>>>
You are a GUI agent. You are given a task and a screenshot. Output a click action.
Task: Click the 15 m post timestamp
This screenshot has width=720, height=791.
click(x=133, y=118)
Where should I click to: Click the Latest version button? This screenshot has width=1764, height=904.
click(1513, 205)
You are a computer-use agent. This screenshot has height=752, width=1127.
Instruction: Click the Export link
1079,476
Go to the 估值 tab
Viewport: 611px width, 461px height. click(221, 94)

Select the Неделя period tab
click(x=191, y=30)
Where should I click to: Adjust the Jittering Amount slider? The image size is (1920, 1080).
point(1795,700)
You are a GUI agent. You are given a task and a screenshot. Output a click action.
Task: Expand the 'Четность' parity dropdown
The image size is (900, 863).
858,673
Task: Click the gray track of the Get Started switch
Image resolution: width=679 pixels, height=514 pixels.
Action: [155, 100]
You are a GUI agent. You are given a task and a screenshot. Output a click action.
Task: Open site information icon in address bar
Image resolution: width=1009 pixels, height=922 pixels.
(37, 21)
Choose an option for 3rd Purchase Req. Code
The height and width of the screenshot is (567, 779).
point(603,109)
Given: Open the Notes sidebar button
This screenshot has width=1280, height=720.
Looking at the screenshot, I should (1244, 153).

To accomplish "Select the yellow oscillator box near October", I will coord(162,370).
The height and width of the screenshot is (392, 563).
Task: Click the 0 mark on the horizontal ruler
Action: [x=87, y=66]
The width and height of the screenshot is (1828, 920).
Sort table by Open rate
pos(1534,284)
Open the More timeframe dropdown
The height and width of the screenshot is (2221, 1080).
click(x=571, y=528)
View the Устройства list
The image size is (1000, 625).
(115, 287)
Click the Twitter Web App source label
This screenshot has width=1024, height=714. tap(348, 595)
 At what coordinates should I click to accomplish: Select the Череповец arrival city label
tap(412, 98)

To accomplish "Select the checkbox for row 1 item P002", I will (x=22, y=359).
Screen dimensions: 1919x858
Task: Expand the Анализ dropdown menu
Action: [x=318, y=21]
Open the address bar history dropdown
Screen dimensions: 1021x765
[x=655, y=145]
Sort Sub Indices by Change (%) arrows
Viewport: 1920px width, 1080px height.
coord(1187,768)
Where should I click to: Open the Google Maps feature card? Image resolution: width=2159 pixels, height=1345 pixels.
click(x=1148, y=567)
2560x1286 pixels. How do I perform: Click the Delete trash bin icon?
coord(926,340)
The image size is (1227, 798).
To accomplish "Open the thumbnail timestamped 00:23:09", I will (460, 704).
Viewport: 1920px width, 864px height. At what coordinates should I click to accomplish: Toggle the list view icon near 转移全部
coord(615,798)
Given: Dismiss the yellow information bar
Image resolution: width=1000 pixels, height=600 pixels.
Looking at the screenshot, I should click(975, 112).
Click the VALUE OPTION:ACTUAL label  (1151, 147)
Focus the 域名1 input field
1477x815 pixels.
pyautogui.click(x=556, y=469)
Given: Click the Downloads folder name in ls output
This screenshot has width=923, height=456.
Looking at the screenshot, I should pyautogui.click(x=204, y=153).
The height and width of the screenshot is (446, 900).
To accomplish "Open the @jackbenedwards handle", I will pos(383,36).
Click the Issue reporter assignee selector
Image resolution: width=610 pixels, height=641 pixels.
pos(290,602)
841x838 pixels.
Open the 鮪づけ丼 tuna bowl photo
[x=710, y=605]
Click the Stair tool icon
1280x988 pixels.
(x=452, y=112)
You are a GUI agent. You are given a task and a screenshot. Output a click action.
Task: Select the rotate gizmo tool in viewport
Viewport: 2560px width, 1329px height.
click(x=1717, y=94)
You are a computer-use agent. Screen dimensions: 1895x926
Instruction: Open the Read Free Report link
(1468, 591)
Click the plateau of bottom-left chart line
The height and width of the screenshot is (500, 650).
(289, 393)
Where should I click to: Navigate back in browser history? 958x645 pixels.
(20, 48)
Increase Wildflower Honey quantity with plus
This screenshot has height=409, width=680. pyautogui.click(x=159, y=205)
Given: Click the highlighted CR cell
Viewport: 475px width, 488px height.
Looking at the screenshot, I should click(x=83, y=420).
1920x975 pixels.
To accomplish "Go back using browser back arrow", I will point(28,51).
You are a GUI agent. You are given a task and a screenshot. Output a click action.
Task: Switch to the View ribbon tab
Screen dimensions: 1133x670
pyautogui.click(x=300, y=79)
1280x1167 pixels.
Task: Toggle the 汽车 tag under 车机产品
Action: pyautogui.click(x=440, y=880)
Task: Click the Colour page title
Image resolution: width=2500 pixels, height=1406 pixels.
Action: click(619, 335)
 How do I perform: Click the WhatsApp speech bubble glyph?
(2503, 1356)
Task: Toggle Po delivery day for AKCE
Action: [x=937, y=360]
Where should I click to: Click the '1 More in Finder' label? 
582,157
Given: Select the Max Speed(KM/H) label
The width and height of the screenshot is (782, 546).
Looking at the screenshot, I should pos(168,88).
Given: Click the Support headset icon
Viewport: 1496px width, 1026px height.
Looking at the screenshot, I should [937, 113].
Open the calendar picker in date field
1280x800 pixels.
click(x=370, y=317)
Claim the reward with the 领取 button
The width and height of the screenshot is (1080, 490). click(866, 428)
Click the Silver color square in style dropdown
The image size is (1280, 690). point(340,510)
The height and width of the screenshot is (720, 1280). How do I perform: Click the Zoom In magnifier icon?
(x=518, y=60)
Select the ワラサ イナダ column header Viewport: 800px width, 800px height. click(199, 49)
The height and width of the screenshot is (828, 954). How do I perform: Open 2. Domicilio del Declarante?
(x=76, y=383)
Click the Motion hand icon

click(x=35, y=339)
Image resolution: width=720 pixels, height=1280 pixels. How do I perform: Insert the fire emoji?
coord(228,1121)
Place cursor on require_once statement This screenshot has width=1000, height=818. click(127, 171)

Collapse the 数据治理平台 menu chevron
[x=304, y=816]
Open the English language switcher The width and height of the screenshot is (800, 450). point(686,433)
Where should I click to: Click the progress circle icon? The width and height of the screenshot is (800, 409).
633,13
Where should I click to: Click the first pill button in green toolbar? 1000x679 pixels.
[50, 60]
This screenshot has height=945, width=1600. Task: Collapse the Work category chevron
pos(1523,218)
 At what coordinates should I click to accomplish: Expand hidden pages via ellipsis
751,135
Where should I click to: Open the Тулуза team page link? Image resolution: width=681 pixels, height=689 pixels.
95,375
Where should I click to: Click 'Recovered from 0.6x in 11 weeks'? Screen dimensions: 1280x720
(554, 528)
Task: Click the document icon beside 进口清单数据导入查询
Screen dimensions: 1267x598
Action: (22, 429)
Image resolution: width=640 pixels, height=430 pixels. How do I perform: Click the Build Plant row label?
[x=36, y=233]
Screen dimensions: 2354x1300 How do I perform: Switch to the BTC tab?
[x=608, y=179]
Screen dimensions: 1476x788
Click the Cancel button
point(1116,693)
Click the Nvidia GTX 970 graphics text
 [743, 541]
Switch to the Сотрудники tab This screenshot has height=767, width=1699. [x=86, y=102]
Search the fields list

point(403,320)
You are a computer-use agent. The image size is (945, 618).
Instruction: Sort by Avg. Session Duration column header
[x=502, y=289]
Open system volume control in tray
<<<
OBJECTIVE:
Revise the records above by replacing "GUI agent" with "interface agent" wherever it occurs, and leave everything else unchanged.

SOLUTION FOR THIS TASK:
You are a interface agent. You are given a task and a screenshot. Output a click action.
Task: Click the 15 m post timestamp
This screenshot has width=720, height=791.
click(x=133, y=118)
Where should I click to: Click the Latest version button? This screenshot has width=1764, height=904.
click(1513, 205)
You are a computer-use agent. This screenshot has height=752, width=1127.
Instruction: Click the Export link
1079,476
Go to the 估值 tab
Viewport: 611px width, 461px height. click(221, 94)

Select the Неделя period tab
click(x=191, y=30)
Where should I click to: Adjust the Jittering Amount slider? The image size is (1920, 1080).
point(1795,700)
You are a interface agent. You are given a task and a screenshot. Output a click action.
Task: Expand the 'Четность' parity dropdown
The image size is (900, 863).
858,673
Task: Click the gray track of the Get Started switch
Image resolution: width=679 pixels, height=514 pixels.
Action: [155, 100]
You are a interface agent. You are given a task and a screenshot. Output a click action.
Task: Open site information icon in address bar
Image resolution: width=1009 pixels, height=922 pixels.
(37, 21)
Choose an option for 3rd Purchase Req. Code
The height and width of the screenshot is (567, 779).
point(603,109)
Given: Open the Notes sidebar button
This screenshot has width=1280, height=720.
Looking at the screenshot, I should (1244, 153).

To accomplish "Select the yellow oscillator box near October", I will coord(162,370).
The height and width of the screenshot is (392, 563).
Task: Click the 0 mark on the horizontal ruler
Action: [x=87, y=66]
The width and height of the screenshot is (1828, 920).
Sort table by Open rate
pos(1534,284)
Open the More timeframe dropdown
The height and width of the screenshot is (2221, 1080).
click(x=571, y=528)
View the Устройства list
The image size is (1000, 625).
(115, 287)
Click the Twitter Web App source label
This screenshot has width=1024, height=714. tap(348, 595)
 At what coordinates should I click to accomplish: Select the Череповец arrival city label
tap(412, 98)

To accomplish "Select the checkbox for row 1 item P002", I will (x=22, y=359).
Screen dimensions: 1919x858
Task: Expand the Анализ dropdown menu
Action: [x=318, y=21]
Open the address bar history dropdown
Screen dimensions: 1021x765
[x=655, y=145]
Sort Sub Indices by Change (%) arrows
Viewport: 1920px width, 1080px height.
coord(1187,768)
Where should I click to: Open the Google Maps feature card? Image resolution: width=2159 pixels, height=1345 pixels.
click(x=1148, y=567)
2560x1286 pixels. How do I perform: Click the Delete trash bin icon?
coord(926,340)
The image size is (1227, 798).
To accomplish "Open the thumbnail timestamped 00:23:09", I will (460, 704).
Viewport: 1920px width, 864px height. At what coordinates should I click to accomplish: Toggle the list view icon near 转移全部
coord(615,798)
Given: Dismiss the yellow information bar
Image resolution: width=1000 pixels, height=600 pixels.
Looking at the screenshot, I should click(975, 112).
Click the VALUE OPTION:ACTUAL label  (1151, 147)
Focus the 域名1 input field
1477x815 pixels.
pyautogui.click(x=556, y=469)
Given: Click the Downloads folder name in ls output
This screenshot has width=923, height=456.
Looking at the screenshot, I should pyautogui.click(x=204, y=153).
The height and width of the screenshot is (446, 900).
To accomplish "Open the @jackbenedwards handle", I will pos(383,36).
Click the Issue reporter assignee selector
Image resolution: width=610 pixels, height=641 pixels.
pos(290,602)
841x838 pixels.
Open the 鮪づけ丼 tuna bowl photo
[x=710, y=605]
Click the Stair tool icon
1280x988 pixels.
(x=452, y=112)
You are a interface agent. You are given a task and a screenshot. Output a click action.
Task: Select the rotate gizmo tool in viewport
Viewport: 2560px width, 1329px height.
click(x=1717, y=94)
You are a computer-use agent. Screen dimensions: 1895x926
Instruction: Open the Read Free Report link
(1468, 591)
Click the plateau of bottom-left chart line
The height and width of the screenshot is (500, 650).
(289, 393)
Where should I click to: Navigate back in browser history? 958x645 pixels.
(20, 48)
Increase Wildflower Honey quantity with plus
This screenshot has height=409, width=680. pyautogui.click(x=159, y=205)
Given: Click the highlighted CR cell
Viewport: 475px width, 488px height.
Looking at the screenshot, I should click(x=83, y=420).
1920x975 pixels.
To accomplish "Go back using browser back arrow", I will point(28,51).
You are a interface agent. You are given a task and a screenshot. Output a click action.
Task: Switch to the View ribbon tab
Screen dimensions: 1133x670
pyautogui.click(x=300, y=79)
1280x1167 pixels.
Task: Toggle the 汽车 tag under 车机产品
Action: pyautogui.click(x=440, y=880)
Task: Click the Colour page title
Image resolution: width=2500 pixels, height=1406 pixels.
Action: click(619, 335)
 How do I perform: Click the WhatsApp speech bubble glyph?
(2503, 1356)
Task: Toggle Po delivery day for AKCE
Action: [x=937, y=360]
Where should I click to: Click the '1 More in Finder' label? 
582,157
Given: Select the Max Speed(KM/H) label
The width and height of the screenshot is (782, 546).
Looking at the screenshot, I should pos(168,88).
Given: Click the Support headset icon
Viewport: 1496px width, 1026px height.
Looking at the screenshot, I should [937, 113].
Open the calendar picker in date field
1280x800 pixels.
click(x=370, y=317)
Claim the reward with the 领取 button
The width and height of the screenshot is (1080, 490). click(866, 428)
Click the Silver color square in style dropdown
The image size is (1280, 690). point(340,510)
The height and width of the screenshot is (720, 1280). How do I perform: Click the Zoom In magnifier icon?
(x=518, y=60)
Select the ワラサ イナダ column header Viewport: 800px width, 800px height. click(199, 49)
The height and width of the screenshot is (828, 954). How do I perform: Open 2. Domicilio del Declarante?
(x=76, y=383)
Click the Motion hand icon

click(x=35, y=339)
Image resolution: width=720 pixels, height=1280 pixels. How do I perform: Insert the fire emoji?
coord(228,1121)
Place cursor on require_once statement This screenshot has width=1000, height=818. click(127, 171)

Collapse the 数据治理平台 menu chevron
[x=304, y=816]
Open the English language switcher The width and height of the screenshot is (800, 450). point(686,433)
Where should I click to: Click the progress circle icon? The width and height of the screenshot is (800, 409).
633,13
Where should I click to: Click the first pill button in green toolbar? 1000x679 pixels.
[50, 60]
This screenshot has height=945, width=1600. Task: Collapse the Work category chevron
pos(1523,218)
 At what coordinates should I click to accomplish: Expand hidden pages via ellipsis
751,135
Where should I click to: Open the Тулуза team page link? Image resolution: width=681 pixels, height=689 pixels.
95,375
Where should I click to: Click 'Recovered from 0.6x in 11 weeks'? Screen dimensions: 1280x720
(554, 528)
Task: Click the document icon beside 进口清单数据导入查询
Screen dimensions: 1267x598
Action: (22, 429)
Image resolution: width=640 pixels, height=430 pixels. How do I perform: Click the Build Plant row label?
[x=36, y=233]
Screen dimensions: 2354x1300 How do I perform: Switch to the BTC tab?
[x=608, y=179]
Screen dimensions: 1476x788
Click the Cancel button
point(1116,693)
Click the Nvidia GTX 970 graphics text
 [743, 541]
Switch to the Сотрудники tab This screenshot has height=767, width=1699. [x=86, y=102]
Search the fields list

point(403,320)
You are a computer-use agent. The image size is (945, 618).
Instruction: Sort by Avg. Session Duration column header
[x=502, y=289]
Open system volume control in tray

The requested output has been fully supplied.